### Requirement
Copy out, from the entries below, each line that holds the string "agent".

(Input material)

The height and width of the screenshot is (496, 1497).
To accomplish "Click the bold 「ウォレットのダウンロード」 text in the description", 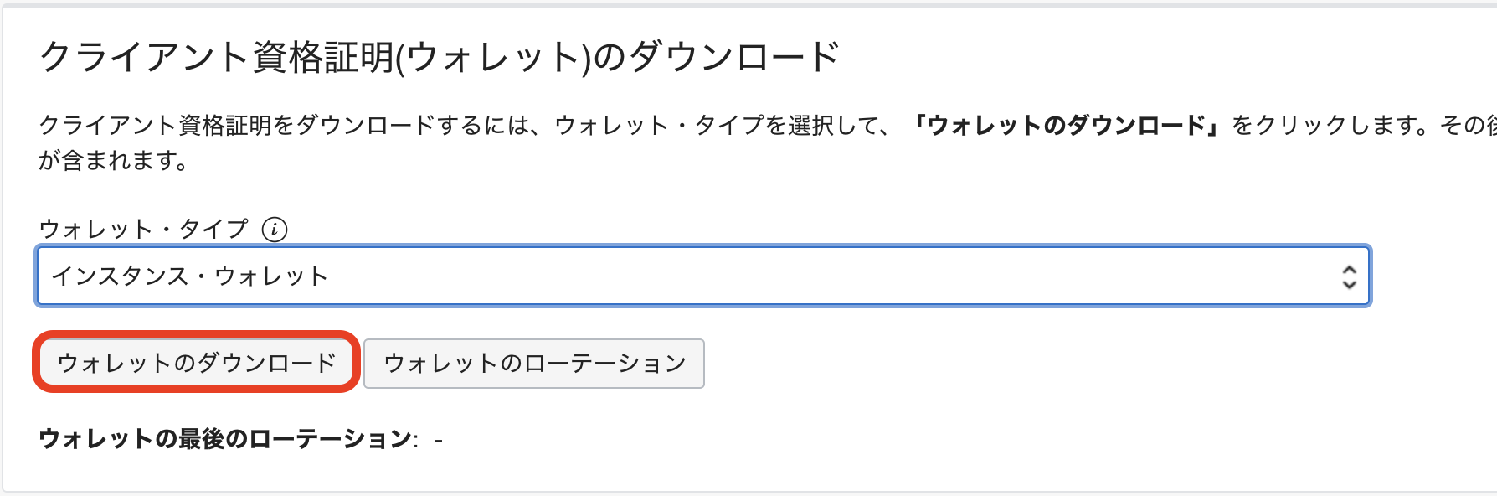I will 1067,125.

(End Input material)
(Input material)

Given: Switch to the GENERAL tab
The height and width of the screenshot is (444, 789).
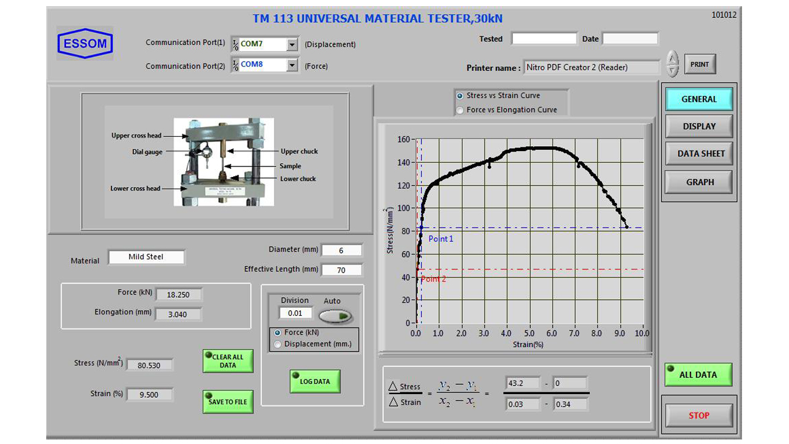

(End Input material)
(Input material)

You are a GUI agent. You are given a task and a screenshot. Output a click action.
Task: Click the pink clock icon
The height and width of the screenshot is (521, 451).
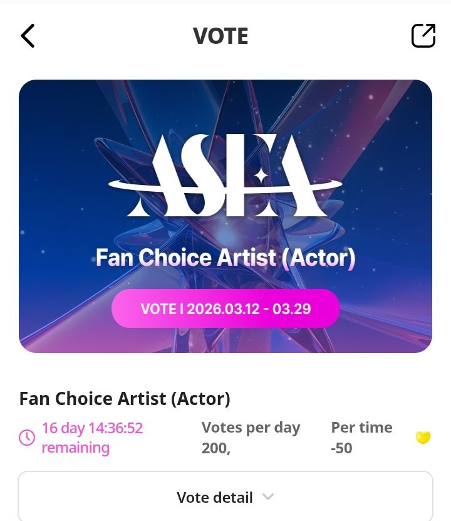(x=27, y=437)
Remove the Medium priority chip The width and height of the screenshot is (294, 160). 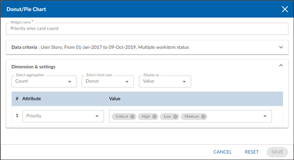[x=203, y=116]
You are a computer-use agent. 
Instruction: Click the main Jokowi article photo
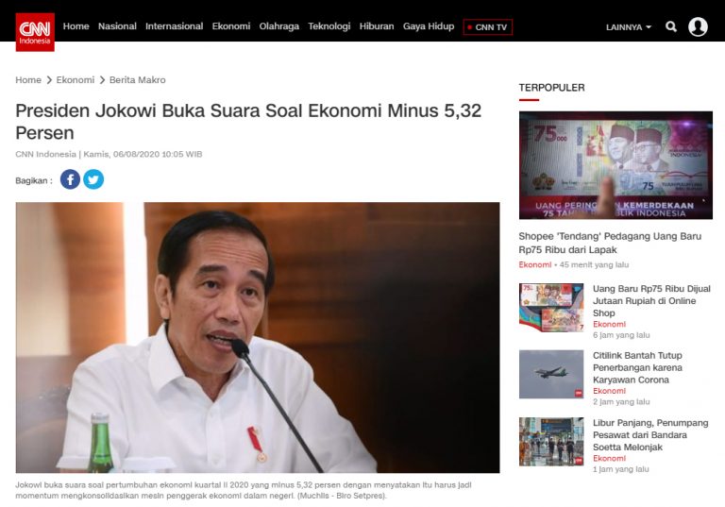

(End Input material)

### Output
You are a GUI agent. You are given a task and a screenshot. Output a click action.
You are a computer-use agent. 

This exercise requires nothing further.